======== Material for this exercise

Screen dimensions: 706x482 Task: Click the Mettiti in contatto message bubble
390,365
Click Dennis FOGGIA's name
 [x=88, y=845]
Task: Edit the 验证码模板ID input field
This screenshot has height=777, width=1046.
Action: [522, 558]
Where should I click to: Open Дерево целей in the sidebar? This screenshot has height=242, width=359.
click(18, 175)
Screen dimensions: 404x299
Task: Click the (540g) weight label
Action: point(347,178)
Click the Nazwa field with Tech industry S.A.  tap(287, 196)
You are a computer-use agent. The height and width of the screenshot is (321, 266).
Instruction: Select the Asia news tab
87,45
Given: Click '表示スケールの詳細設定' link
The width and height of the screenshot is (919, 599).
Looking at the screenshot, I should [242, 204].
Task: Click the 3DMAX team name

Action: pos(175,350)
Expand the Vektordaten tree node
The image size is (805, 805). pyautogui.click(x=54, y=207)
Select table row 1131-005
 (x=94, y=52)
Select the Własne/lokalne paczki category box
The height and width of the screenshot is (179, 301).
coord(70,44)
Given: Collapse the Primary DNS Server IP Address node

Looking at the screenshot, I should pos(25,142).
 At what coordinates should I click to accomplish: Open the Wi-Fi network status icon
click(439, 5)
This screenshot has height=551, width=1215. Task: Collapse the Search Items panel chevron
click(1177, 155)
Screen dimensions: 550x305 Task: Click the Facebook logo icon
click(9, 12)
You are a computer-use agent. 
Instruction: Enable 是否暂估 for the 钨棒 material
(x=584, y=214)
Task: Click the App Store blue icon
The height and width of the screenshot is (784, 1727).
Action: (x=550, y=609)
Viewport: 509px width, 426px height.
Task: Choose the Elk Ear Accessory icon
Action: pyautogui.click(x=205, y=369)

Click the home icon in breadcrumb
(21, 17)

================

Required action —
Go through the listing above and return each line where the word "computer" occurs.

Result of this task —
You are a computer-use agent. The height and width of the screenshot is (321, 266).
You are a computer-use agent. 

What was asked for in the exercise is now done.